(Data for review Opens)

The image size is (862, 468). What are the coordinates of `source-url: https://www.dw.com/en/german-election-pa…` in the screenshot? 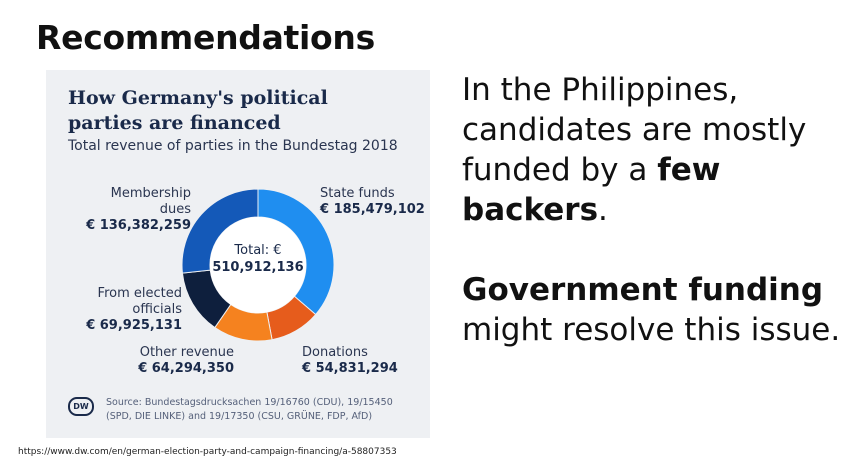 It's located at (208, 452).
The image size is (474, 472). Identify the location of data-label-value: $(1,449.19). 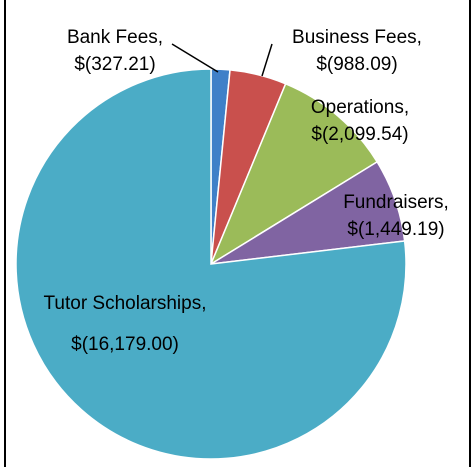
(396, 230).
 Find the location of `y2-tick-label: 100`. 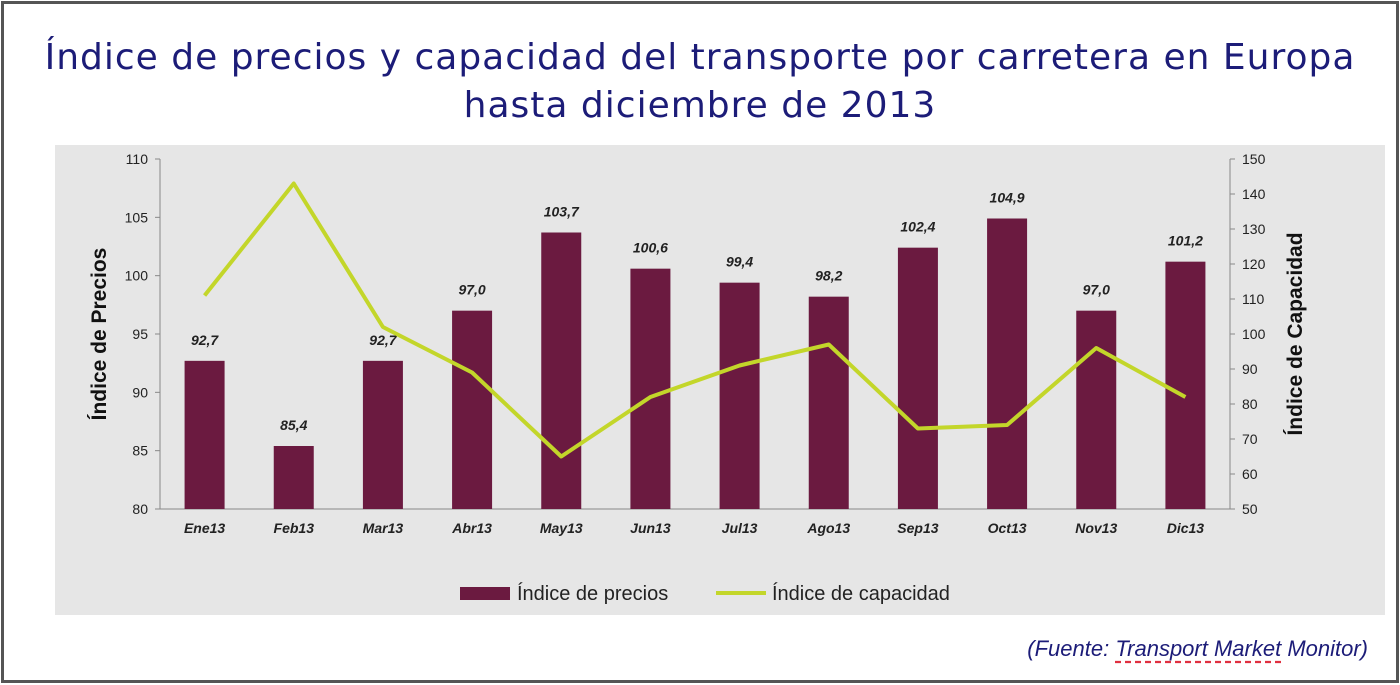

y2-tick-label: 100 is located at coordinates (1254, 334).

(Data for review Closes)

§ Exercise objective: Return, word for word, the lines of the items from the one containing "The image size is (474, 472)." through the end of the items, both included. Leave the pictures out.

§ Completed task:
The image size is (474, 472). Identify the location of data-label-value: $(1,449.19). 
(396, 230).
 Find the location of `y2-tick-label: 100`. 

y2-tick-label: 100 is located at coordinates (1254, 334).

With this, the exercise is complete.